- _Records for processing_:
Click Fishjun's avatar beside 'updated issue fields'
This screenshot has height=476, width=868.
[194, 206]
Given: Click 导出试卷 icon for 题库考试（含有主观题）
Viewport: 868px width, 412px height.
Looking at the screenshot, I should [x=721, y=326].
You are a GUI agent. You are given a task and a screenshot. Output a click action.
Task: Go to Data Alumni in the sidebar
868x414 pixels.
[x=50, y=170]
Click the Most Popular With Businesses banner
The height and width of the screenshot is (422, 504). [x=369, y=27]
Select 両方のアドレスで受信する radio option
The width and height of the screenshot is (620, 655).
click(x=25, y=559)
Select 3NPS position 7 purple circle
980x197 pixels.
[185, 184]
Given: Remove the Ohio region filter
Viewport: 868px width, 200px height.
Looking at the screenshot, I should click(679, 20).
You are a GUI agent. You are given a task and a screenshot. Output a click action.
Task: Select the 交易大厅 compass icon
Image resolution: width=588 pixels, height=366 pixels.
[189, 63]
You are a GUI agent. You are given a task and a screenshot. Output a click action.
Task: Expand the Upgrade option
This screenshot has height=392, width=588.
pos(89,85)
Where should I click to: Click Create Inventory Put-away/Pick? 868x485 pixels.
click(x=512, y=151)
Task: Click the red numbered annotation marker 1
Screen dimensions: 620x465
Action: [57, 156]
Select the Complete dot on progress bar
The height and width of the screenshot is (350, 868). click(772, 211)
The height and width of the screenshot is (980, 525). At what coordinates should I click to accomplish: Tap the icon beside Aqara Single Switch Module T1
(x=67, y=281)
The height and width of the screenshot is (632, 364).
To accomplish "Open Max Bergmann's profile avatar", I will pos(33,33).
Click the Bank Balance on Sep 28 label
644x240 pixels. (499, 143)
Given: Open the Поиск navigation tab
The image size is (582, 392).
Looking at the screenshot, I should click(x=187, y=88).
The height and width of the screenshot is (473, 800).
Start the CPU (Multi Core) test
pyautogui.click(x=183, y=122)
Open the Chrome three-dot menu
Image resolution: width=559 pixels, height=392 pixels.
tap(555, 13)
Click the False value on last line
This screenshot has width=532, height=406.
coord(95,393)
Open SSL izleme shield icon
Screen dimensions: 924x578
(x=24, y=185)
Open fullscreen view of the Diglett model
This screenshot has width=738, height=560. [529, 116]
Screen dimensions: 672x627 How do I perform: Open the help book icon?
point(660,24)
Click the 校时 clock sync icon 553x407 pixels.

- _Exercise aim_: What is needed is an exact reproduction of the data.

- _Exercise output_:
Click Fishjun's avatar beside 'updated issue fields'
This screenshot has height=476, width=868.
[194, 206]
Given: Click 导出试卷 icon for 题库考试（含有主观题）
Viewport: 868px width, 412px height.
Looking at the screenshot, I should [x=721, y=326].
You are a GUI agent. You are given a task and a screenshot. Output a click action.
Task: Go to Data Alumni in the sidebar
868x414 pixels.
[x=50, y=170]
Click the Most Popular With Businesses banner
The height and width of the screenshot is (422, 504). [x=369, y=27]
Select 両方のアドレスで受信する radio option
The width and height of the screenshot is (620, 655).
click(x=25, y=559)
Select 3NPS position 7 purple circle
980x197 pixels.
[185, 184]
Given: Remove the Ohio region filter
Viewport: 868px width, 200px height.
Looking at the screenshot, I should click(679, 20).
You are a GUI agent. You are given a task and a screenshot. Output a click action.
Task: Select the 交易大厅 compass icon
Image resolution: width=588 pixels, height=366 pixels.
[189, 63]
You are a GUI agent. You are given a task and a screenshot. Output a click action.
Task: Expand the Upgrade option
This screenshot has height=392, width=588.
pos(89,85)
Where should I click to: Click Create Inventory Put-away/Pick? 868x485 pixels.
click(x=512, y=151)
Task: Click the red numbered annotation marker 1
Screen dimensions: 620x465
Action: [57, 156]
Select the Complete dot on progress bar
The height and width of the screenshot is (350, 868). click(772, 211)
The height and width of the screenshot is (980, 525). At what coordinates should I click to accomplish: Tap the icon beside Aqara Single Switch Module T1
(x=67, y=281)
The height and width of the screenshot is (632, 364).
To accomplish "Open Max Bergmann's profile avatar", I will pos(33,33).
Click the Bank Balance on Sep 28 label
644x240 pixels. (499, 143)
Given: Open the Поиск navigation tab
The image size is (582, 392).
Looking at the screenshot, I should click(x=187, y=88).
The height and width of the screenshot is (473, 800).
Start the CPU (Multi Core) test
pyautogui.click(x=183, y=122)
Open the Chrome three-dot menu
Image resolution: width=559 pixels, height=392 pixels.
tap(555, 13)
Click the False value on last line
This screenshot has width=532, height=406.
coord(95,393)
Open SSL izleme shield icon
Screen dimensions: 924x578
(x=24, y=185)
Open fullscreen view of the Diglett model
This screenshot has width=738, height=560. [529, 116]
Screen dimensions: 672x627 How do I perform: Open the help book icon?
point(660,24)
Click the 校时 clock sync icon 553x407 pixels.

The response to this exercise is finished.